March 20, 2005


1. The official listing for the Scanshifts/ k-punk audiomentary londonunderlondon, to be broadcast April 4th. Still in final phase of production, with contributions from Dissensus/ old skool blog massive such as Craner and Evergreen Jim already happening --- Heronbone yet to be induced into recording his txt, but I've not given up hope.

2. (Related to the above, since I re-read the book as part of the research for LuL). Me on Tim Powers' The Anubis Gates and closed loop time paradoxes at Hyperstition.

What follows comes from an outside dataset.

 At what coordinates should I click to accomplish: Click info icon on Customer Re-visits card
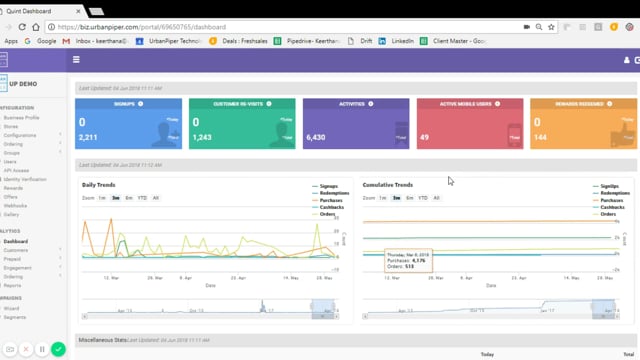(269, 104)
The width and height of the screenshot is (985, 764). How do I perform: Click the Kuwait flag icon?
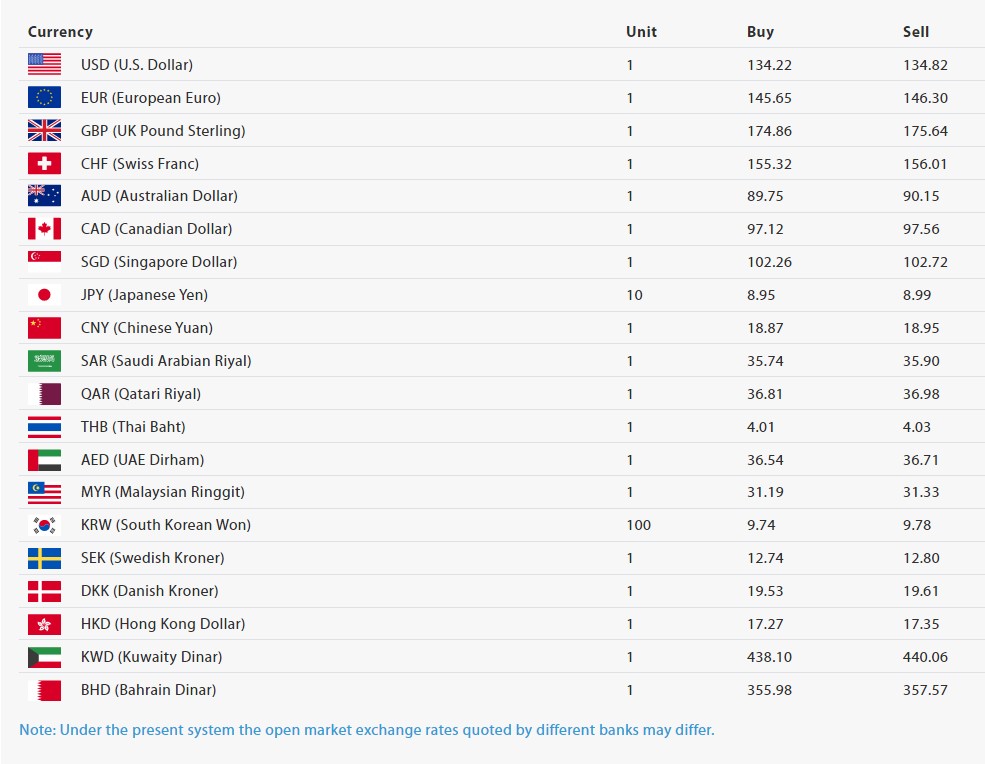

I first read about The Anubis Gates in Stephen Jones' and Kim Newman's delightfully compendious Horror: 100 Best Books. (This was also where I first heard tell of another hyperstitional classic, Robert Holdstock's Mythago Wood). The entry on The Anubis Gates was written by the brilliant science fiction critic John Clute, who rightly saw The Anubis Gates as profoundly Dickensian. '[T]he Gothic fever-dreams of such writers as Monk Lewis or Charles Maturin can be seen to underpin the oneiric inscapes of the greatest achievements of Dickens - Bleak House (1852-3) or Little Dorrit (1855-7) or Our Mutual Friend (1865) - these novels in which the nightmare of London attains lasting and definitive and horrific form. For Dickens, that nightmare of London may be a prophetic vision of humanity knotted into the subterranean entrails of the city machine, while for Powers the London of 1810 may be a form of nostalgia, a dream theatre for the elect to star in, buskined and immune; but at the heart of both writers' work glow the lineaments of the last world city.' All the sentimental overcodes hymning hearth and home cannot conceal the fact that the libidinal motor of Dickens steam pulp engine is the energy and topology of the pack-rhizome. The happy endings in which the street urchins are esconced into the warm glow of sedentary familality are always disappointing but libidinally unconvincing, terminations of the populations and movements which sustain the novels' desiring-plateaus. Scanshifts tells me that Dickens was crestfallen when he went to Zurich because the city wasn't big enough to contain his walks: all too soon, he would find himself out in the country.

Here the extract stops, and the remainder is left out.